# Cypriano de Rore versus Adrian Willaert tuff one hey ?



## deprofundis (Apr 25, 2014)

Ockay i think these guys are '' same shoes size'' first of all , thus said & thus meaning in the same league none is greater than the other but i will says the following please listen.

Adrian Willaert works i have on singers pur 3 cd box set of willaert is highly incredible but De Rore seem more melodic straight foward , Willaert seem more dissonant...

Ishe so guess what im leaving the room and i coward on this question to be or not to be, un flamand vous le dirraient'' a flemish would says so?

Im looking for Flemish eminent musicologist succesor of herreveghe please sir rest in peace, i feel guilty for criticizing your gesualdo work of tenebrae responsoria but your lastest rendition of madrigals was interresting, hey i have honnor and dont wont to bash a dead man , i still have a soul and harness good karma these days , well amen to this thee profundis.

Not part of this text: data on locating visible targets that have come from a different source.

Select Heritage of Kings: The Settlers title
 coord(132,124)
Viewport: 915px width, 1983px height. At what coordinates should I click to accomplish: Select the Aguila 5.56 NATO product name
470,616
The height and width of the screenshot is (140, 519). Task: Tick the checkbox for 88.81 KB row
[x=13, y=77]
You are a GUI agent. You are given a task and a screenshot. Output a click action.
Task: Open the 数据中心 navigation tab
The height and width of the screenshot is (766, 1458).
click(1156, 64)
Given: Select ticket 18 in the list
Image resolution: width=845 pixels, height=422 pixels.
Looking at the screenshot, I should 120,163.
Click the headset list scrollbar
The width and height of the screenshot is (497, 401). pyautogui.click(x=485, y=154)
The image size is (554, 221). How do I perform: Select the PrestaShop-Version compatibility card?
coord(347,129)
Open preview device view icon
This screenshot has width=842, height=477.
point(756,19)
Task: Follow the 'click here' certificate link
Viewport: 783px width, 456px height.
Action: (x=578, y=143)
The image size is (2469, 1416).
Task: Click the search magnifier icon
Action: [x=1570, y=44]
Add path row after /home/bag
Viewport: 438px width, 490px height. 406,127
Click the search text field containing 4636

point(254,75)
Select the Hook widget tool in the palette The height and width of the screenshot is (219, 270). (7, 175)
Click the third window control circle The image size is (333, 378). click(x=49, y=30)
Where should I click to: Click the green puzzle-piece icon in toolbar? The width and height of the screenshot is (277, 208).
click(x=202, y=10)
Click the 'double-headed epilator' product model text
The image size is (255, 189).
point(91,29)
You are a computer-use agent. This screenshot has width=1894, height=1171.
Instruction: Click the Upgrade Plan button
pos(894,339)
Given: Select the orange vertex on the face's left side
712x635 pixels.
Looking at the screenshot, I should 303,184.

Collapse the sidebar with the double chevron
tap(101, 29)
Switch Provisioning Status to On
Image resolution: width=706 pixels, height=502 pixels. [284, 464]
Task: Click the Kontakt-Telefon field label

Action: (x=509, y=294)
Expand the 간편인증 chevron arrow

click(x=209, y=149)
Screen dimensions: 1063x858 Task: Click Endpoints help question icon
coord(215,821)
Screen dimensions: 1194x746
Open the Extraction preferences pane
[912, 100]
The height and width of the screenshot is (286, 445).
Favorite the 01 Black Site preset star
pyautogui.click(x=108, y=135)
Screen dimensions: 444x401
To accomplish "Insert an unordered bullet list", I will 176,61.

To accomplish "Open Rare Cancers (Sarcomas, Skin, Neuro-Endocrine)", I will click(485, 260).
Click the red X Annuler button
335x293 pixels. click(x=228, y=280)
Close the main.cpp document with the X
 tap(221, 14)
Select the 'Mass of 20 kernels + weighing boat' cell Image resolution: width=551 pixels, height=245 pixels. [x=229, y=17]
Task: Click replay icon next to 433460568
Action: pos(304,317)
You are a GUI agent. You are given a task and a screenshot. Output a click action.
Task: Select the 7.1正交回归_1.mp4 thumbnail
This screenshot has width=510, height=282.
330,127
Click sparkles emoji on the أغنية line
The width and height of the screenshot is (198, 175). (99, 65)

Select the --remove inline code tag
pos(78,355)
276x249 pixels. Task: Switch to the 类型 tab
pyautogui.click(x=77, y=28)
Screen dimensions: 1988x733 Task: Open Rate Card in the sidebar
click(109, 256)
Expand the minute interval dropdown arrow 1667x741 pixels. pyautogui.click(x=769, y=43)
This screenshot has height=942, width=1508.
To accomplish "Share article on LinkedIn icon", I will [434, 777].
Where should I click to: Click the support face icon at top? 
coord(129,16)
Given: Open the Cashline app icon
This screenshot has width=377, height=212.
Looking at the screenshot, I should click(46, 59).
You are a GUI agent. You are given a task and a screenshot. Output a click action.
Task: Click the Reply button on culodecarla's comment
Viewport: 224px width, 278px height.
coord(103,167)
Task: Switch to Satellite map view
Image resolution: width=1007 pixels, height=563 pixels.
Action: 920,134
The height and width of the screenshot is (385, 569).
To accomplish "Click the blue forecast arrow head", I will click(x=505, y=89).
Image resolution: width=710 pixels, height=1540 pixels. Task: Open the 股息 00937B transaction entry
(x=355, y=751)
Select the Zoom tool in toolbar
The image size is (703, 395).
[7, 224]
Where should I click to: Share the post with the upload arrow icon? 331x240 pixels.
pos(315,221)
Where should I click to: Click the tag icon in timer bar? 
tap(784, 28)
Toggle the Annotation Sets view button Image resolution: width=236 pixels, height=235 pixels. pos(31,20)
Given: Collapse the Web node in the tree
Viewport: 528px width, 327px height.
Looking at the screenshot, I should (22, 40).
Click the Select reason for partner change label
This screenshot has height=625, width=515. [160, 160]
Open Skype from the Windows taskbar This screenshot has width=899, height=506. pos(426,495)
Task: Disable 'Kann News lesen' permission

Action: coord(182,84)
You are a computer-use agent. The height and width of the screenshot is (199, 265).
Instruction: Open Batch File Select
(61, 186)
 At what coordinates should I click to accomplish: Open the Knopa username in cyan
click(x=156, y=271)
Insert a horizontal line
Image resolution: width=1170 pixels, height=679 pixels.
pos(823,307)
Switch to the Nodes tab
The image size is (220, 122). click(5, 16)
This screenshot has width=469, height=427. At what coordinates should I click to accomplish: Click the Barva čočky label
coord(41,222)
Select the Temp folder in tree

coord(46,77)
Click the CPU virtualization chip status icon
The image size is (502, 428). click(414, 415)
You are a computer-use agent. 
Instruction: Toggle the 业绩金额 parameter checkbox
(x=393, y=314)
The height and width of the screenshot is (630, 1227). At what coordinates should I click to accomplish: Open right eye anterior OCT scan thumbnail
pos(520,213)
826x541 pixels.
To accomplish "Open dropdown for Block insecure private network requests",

:tiphat: i saluted and honor the mighty skill of the flemish master, has a flemish pope :tiphat: of polyphony(sorry i had to end this post this silly, but it all about entertainement , i dont wont the reader to get borred out of respect, i wont to trown in some depth and pertinance hmm. yep end of the story.

I salute Talk classical Staff, heart and soul of flander artform of renaissance franco-flemish and i hail em , but this you allready know, music is food for the mind, and i happen to enjoy belgium complete meal, belgie l, benelux country .

p.s it all i would like to had one of my best friend of childhood i know since elementary school is a belgian a flemish dude half algerian, he a cool dude , some might says he is a nerd, but i happen to like nerds if nerds mean intellectuals.

Have a nice day friends , follower, friendly stranger of talk classical, benevolant op ect


----------



## Mandryka (Feb 22, 2013)

Very stimulating in depth review of Graindelavoix's da Rore CD here






Re Willaert, I got recently a concert recording of a Willaert concert by Ensemble Weser Renaissance, I thought it was fabulous, let me know if you want me to upload it for you.


----------